Required action:
Give again the lines from the line with "Task: Click the" to the last line of the records, exactly and in full. Do not carry over any pictures.

Collected data entries:
....

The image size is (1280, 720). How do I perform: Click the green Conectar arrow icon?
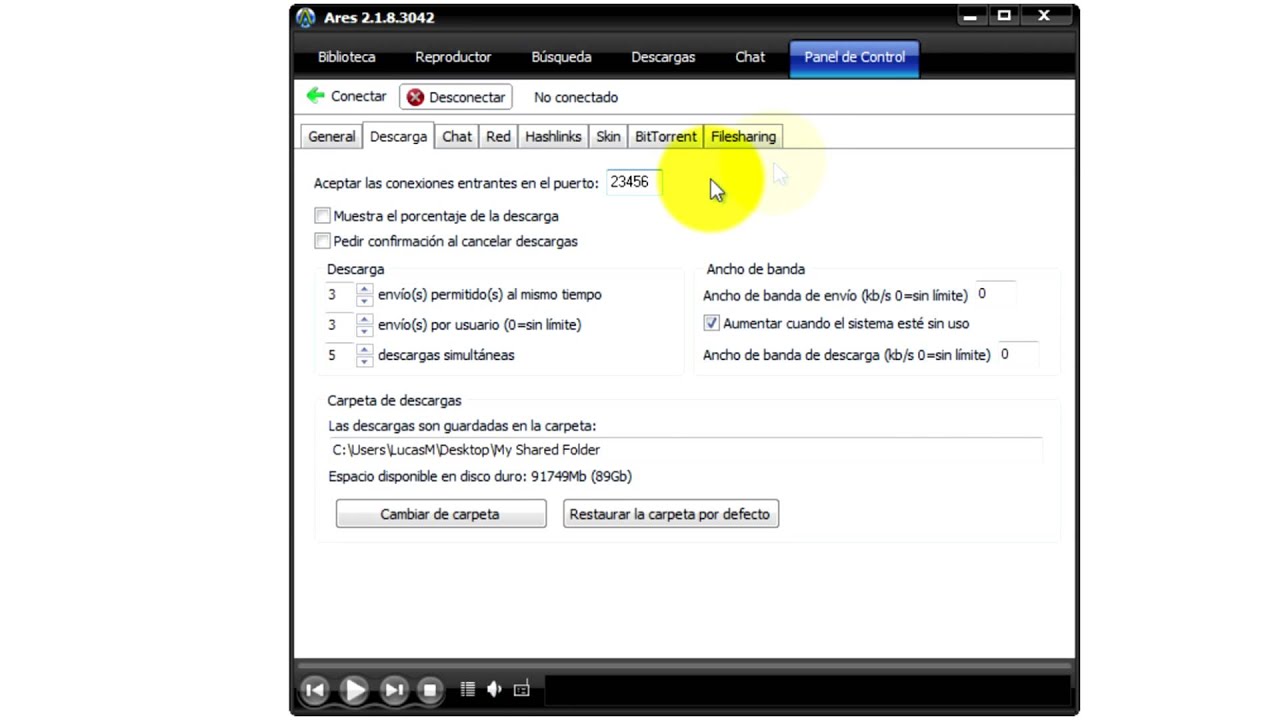pos(315,96)
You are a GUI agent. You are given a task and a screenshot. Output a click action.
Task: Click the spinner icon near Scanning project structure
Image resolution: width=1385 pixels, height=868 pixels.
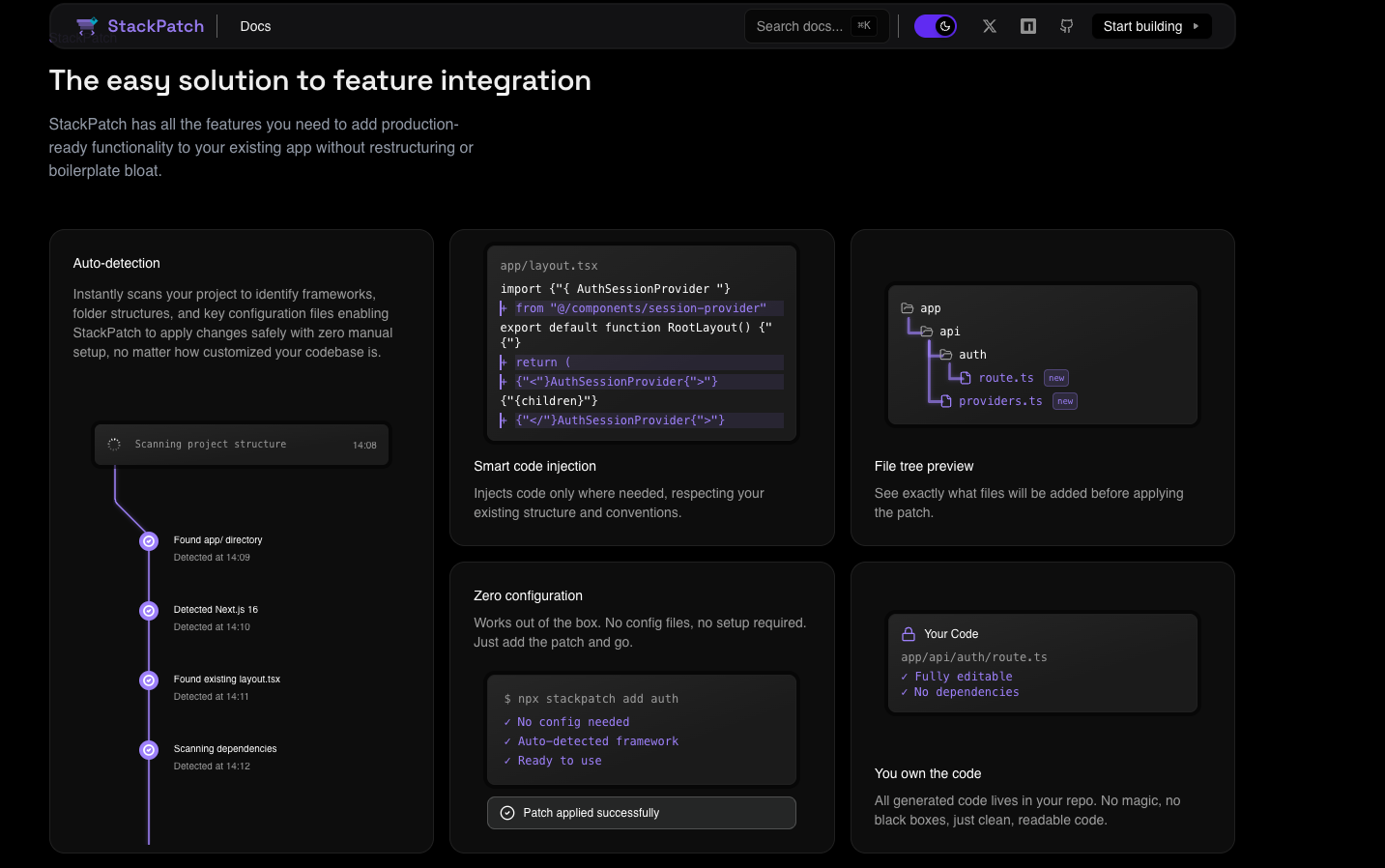coord(113,444)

....

Response to the task:
Task: Click the spinner icon near Scanning project structure
Image resolution: width=1385 pixels, height=868 pixels.
coord(113,444)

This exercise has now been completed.